**WHAT YOU SHOULD DO**
Can you reproduce every line of text in the material below word for word? Leave out the pictures.

**INFORMATION SUPPLIED**
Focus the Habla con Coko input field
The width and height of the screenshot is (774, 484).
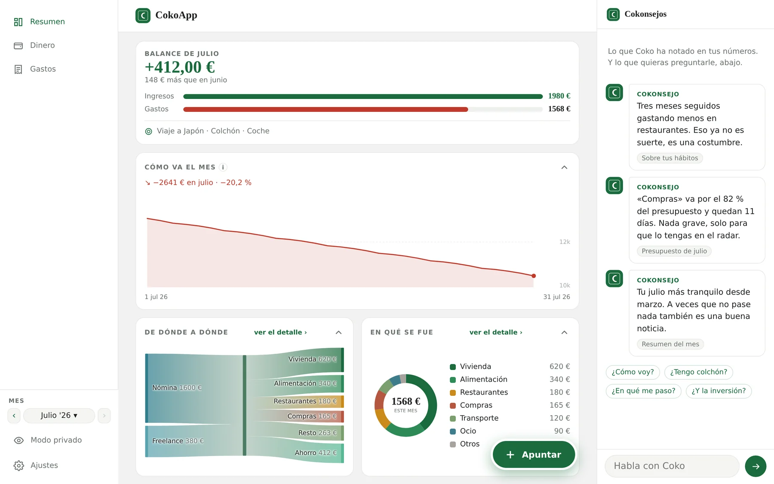pyautogui.click(x=672, y=466)
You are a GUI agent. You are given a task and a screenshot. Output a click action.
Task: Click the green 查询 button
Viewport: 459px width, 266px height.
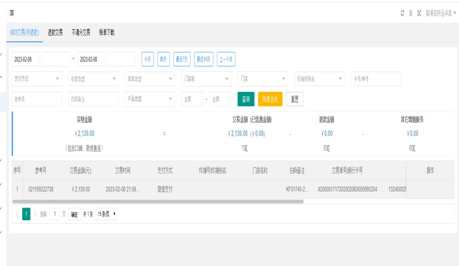(246, 99)
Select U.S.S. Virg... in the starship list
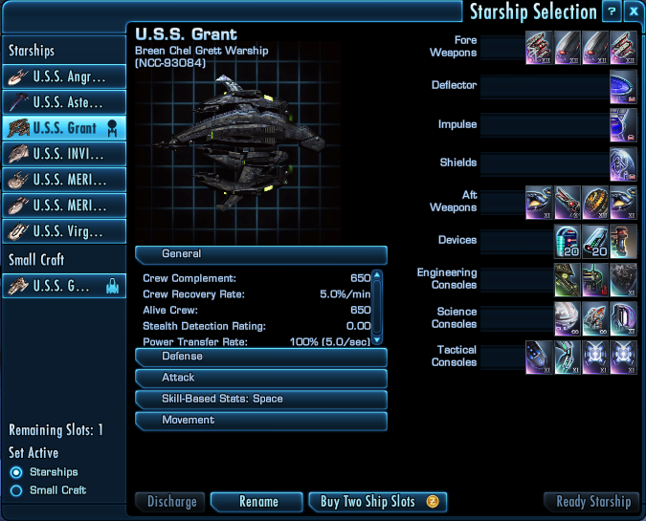The width and height of the screenshot is (646, 521). [64, 231]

**TASK OUTPUT**
Focus the Habla con Coko input field
The width and height of the screenshot is (774, 484).
pyautogui.click(x=672, y=466)
You are a GUI agent. You are given a task and a screenshot. Output a click action.
Task: Click the green 查询 button
Viewport: 459px width, 266px height.
(246, 99)
Select U.S.S. Virg... in the starship list
The width and height of the screenshot is (646, 521). [64, 231]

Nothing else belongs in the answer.